L´hanno battezzato "onco-Giano" ed è il primo gene mutante bifronte. Fino ad una certa quantità, nelle cellule tumorali, ne favorisce la diffusione. Al di sopra la inibisce. L´effetto bivalente della mutazione genetica, da cui il nome ispirato all´antico dio latino, è stato scoperto da un gruppo di giovani ricercatori dell´Università di Bologna. "Siamo anche riusciti a spiegare il meccanismo biochimico con cui il gene mutato, se abbondante, può arrestare la crescita dei tumori", aprendo così la strada a nuove terapie in procinto di sperimentazione, come riferisce la rivista scientifica Cancer Research.
"L´onco-Giano (nome scientifico MTND1), è mutato in diversi tipi di cellule tumorali in percentuali diverse" spiega Giuseppe Gasparre, 32enne genetista Unibo, ‘cresciuto´ al Collegio superiore dell´ateneo. "Per analizzarne gli effetti abbiamo ingegnerizzato delle cellule di cancro in modo che contenessero cinque diversi livelli della mutazione. Le abbiamo quindi iniettate nei topi. I topi con i livelli più bassi del gene mutato hanno sviluppato il tumore. In quelli con i livelli più alti il tumore, invece, non è cresciuto. La soglia critica che abbiamo individuato è intorno all´82 per cento".

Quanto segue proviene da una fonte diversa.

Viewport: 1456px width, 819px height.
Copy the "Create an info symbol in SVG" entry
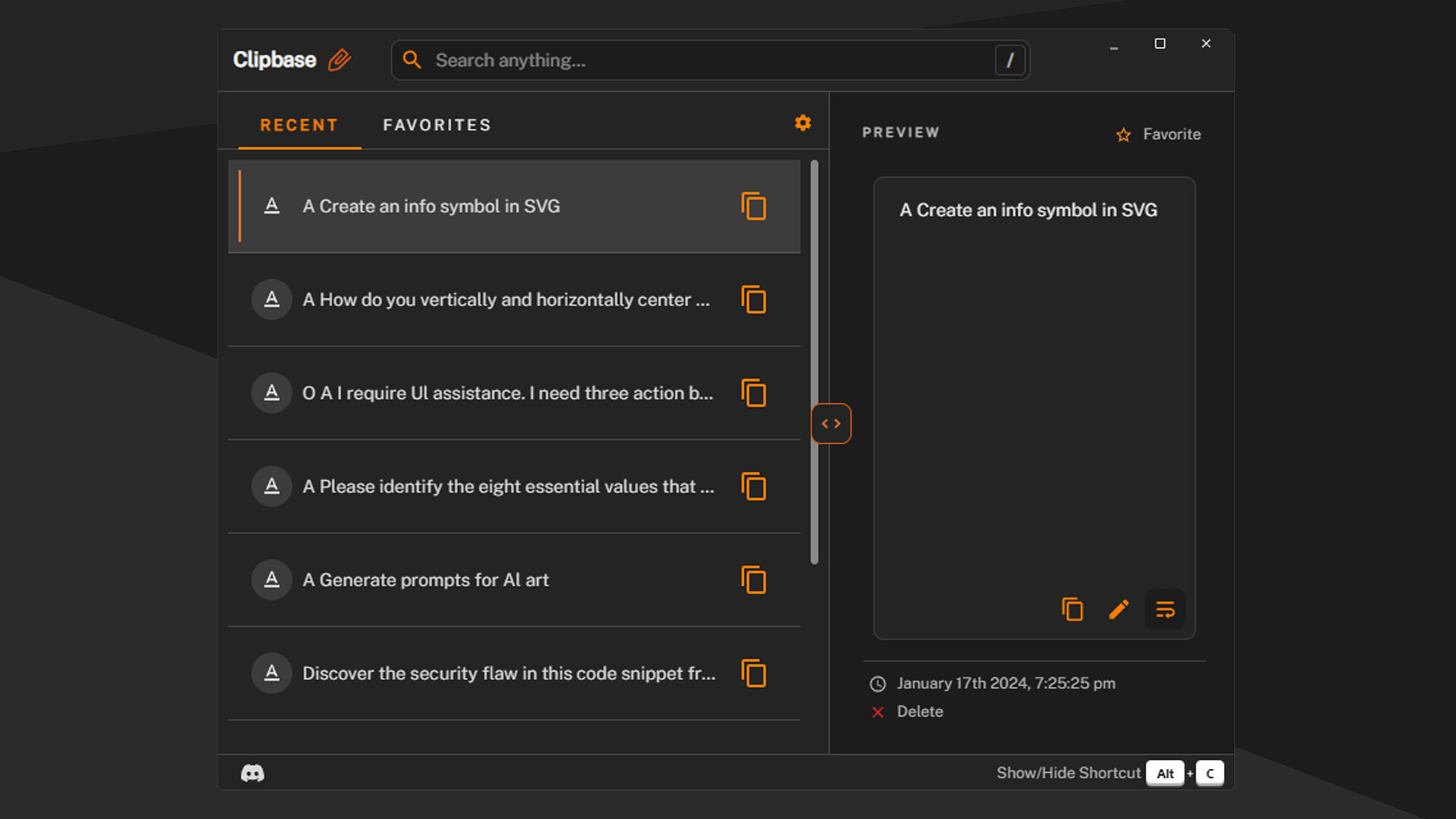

"Abbiamo quindi cercato di capire perché l´onco-Giano mutato, presente in quantità massicce, bloccasse lo sviluppo del cancro – aggiunge Anna Maria Porcelli, neo-ricercatrice presso il dipartimento di Biologia Unibo -. Abbiamo ricostruito il meccanismo biochimico con cui il gene interferisce nella capacità delle cellule tumorali di creare nuovi vasi sanguigni, che sono loro vitali per l´apporto di ossigeno o glucosio, senza i quali non possono crescere e diffondersi. Se riusciamo a simulare per via farmacologica, o genetica, lo stesso effetto dell´onco-Giano mutato possiamo quindi soffocare lo sviluppo dei tumori, bloccandone l´approvvigionamento dei ‘carburanti´ con cui crescono".
Il prossimo passo sarà quindi rivolto allo sviluppo di possibili trattamenti terapeutici. "Proveremo la via genetica – spiega Gasparre -, intervenendo su alcuni geni più facili da manipolare del nostro onco-Giano ma che hanno effetti identici. Vogliamo vedere se riusciamo a bloccare la capacità dei tumori di sviluppare vasi sanguigni". "Prima ingegnerizzeremo il gene mutato, poi lo metteremo nelle cellule tumorali e vedremo se smetteranno di crescere" spiega Porcelli.
Il risultato è stato reso possibile dal lavoro triennale di un gruppo affiatato di una decina di giovani studiosi tra i 25 e i 39 anni, sostenuto in gran parte da un finanziamento di 420 mila euro assegnato dall´Airc (Associazione italiana per la ricerca sul cancro) al prof. Giovanni Romeo, da anni impegnato su questa linea di ricerca.